Thursday, December 18, 2003
Calgary's News & Entertainment Weekly
FFWD Weekly
FILM
by Lisha Hassanali
Mona Lisa Smie no masterpiece
Review
MONA LISA SMILE
Starring Julia Roberts, Kirsten Dunst, Julia Stiles and Maggie Gyllenhaal
Directed by Mike Newell.
Opens Friday, December 19
Check listings

Filmmaking by numbers – now anyone can make a Hollywood flick. All you need is one bankable star, two screenwriters who have seen Dead Poets’ Society and three young starlets.

Julia Roberts stars as Katherine Watson in Mona Lisa Smile, the latest "inspirational teacher" flick out of Hollywood. Watson is an idealistic art history professor from California who takes a coveted faculty position at Wellesley College. After her disastrous first lecture, she takes on the greater task of rousing the young women, three in particular, to be more than societal clichés. "I came here to teach leaders of tomorrow, not their wives," says Watson in an outburst.

All of this may sound like the makings of a good film, but unfortunately the story doesn’t move beyond superficialities. Watson soon develops a relationship with an Italian professor (Dominic West) and butts heads with faculty and alumni as she challenges her students to express themselves through independent thought. The film might as well have been called Dead Painters’ Society but it’s not even half as good. Julia Roberts is not Robin Williams and they are no breakout performances.

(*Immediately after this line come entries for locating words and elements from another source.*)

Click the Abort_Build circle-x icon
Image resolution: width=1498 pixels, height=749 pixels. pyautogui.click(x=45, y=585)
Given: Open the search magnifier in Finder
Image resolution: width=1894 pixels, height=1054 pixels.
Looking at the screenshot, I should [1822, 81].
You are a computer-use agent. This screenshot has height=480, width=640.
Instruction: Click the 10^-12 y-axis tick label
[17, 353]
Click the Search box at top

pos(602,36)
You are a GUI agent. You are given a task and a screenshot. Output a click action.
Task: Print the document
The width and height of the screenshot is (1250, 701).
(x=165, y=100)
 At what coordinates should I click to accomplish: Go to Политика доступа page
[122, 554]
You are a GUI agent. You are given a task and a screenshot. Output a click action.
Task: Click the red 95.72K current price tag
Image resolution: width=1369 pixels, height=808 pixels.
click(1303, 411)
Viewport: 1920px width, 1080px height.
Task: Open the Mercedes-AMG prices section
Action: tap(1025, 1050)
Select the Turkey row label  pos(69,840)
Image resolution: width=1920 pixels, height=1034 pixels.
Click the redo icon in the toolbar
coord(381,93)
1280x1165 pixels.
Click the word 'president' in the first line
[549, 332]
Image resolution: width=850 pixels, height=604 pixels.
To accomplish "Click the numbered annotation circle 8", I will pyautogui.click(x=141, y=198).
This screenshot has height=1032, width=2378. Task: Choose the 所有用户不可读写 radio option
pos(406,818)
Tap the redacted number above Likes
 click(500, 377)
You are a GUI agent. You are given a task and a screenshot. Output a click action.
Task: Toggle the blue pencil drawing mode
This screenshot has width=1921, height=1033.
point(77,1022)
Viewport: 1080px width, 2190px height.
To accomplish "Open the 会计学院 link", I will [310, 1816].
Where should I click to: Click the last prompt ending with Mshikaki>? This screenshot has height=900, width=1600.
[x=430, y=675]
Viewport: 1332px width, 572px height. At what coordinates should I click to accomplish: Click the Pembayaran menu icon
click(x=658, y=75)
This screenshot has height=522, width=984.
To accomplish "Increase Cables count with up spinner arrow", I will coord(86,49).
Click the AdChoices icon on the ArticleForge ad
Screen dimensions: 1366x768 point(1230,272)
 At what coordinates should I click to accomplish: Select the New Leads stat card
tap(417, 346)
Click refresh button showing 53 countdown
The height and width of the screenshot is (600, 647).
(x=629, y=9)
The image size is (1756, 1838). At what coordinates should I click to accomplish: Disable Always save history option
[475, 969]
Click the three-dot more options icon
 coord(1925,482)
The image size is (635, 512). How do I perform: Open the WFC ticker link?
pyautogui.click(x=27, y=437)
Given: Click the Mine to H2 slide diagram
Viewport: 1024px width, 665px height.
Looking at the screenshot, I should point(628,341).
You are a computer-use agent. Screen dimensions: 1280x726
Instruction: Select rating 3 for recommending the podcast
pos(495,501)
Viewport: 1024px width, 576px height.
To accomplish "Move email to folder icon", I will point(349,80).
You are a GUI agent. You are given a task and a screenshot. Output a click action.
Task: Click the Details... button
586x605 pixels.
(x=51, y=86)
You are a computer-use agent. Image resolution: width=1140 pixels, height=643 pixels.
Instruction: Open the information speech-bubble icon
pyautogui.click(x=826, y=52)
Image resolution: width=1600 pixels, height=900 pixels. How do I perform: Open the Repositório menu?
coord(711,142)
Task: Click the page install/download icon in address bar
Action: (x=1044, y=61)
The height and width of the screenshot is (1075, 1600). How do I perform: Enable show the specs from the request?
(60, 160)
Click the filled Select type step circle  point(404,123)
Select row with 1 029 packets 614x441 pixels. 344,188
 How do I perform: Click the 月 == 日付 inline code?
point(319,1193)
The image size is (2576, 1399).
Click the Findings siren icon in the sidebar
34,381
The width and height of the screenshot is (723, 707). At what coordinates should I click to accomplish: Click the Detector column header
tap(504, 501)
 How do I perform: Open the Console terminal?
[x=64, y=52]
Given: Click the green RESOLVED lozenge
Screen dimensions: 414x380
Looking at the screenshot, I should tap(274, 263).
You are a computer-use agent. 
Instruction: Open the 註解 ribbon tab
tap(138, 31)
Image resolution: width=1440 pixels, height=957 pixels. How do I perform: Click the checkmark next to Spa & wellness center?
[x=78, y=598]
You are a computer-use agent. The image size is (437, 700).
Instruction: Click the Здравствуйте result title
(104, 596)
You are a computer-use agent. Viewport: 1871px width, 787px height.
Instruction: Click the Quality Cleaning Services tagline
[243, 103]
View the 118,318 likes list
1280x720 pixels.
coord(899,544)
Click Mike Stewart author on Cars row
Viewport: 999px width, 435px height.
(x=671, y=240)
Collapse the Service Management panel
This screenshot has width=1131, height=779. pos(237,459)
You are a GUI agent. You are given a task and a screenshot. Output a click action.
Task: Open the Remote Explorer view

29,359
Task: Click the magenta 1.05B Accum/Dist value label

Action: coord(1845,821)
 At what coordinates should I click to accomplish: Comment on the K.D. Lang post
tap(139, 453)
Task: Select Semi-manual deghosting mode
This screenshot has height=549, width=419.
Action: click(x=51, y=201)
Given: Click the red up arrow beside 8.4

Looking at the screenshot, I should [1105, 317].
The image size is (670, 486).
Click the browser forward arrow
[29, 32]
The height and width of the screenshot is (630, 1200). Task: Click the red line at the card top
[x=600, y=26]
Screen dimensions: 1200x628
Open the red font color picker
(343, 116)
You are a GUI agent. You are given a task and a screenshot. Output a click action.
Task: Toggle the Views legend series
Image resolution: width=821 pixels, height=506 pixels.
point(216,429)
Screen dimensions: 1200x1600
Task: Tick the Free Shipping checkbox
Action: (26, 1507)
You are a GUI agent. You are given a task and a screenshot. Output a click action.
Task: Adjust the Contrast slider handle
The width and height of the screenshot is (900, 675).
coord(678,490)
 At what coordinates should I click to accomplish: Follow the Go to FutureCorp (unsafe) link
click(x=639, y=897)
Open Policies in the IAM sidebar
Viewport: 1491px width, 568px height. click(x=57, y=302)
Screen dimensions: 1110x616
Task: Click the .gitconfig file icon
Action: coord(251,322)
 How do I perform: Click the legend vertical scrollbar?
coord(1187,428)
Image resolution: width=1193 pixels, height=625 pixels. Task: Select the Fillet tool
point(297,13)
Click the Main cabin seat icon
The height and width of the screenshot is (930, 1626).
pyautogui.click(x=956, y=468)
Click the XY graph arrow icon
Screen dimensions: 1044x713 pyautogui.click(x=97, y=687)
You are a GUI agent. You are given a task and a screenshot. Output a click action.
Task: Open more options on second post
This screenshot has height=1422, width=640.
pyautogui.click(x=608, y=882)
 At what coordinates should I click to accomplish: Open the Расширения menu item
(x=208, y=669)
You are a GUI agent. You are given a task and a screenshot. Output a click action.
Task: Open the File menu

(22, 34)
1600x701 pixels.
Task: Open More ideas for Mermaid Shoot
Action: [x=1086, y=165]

The biggest disappointments are the one-dimensional lead characters. Kirsten Dunst is Betty, a young woman so bent on getting married she fails to see that her new husband does not love her. Joan (Julia Stiles) is the class valedictorian and all-around superstar who is passing up law school for Harvard grad Tommy (Topher Grace). Maggie Gyllenhaal is Giselle, a girl expressing her sexuality to largely older and sometimes married men.

The girls’ characters show little growth and it’s particularly difficult to understand any of their motivations beyond personality flaws. Side characters, like the nurse fired from the school for giving out birth control and a young cellist finding love, prove to be much more interesting than the woes of the leads.

Just as Watson lectures that society has turned great painters into accessible art forms like "Monet in a box," director Mike Newell has done the same with film, creating art by numbers and giving the potentially inspirational story of a pioneering feminist a disheartening run-of-the-mill treatment. If these themes sound appealing, you would be better off to rent Far From Heaven for a truly progressive look into the repressed ’50s and the desire to break free of societal norms. There’s nothing swell about Mona Lisa Smile other than a few pretty faces.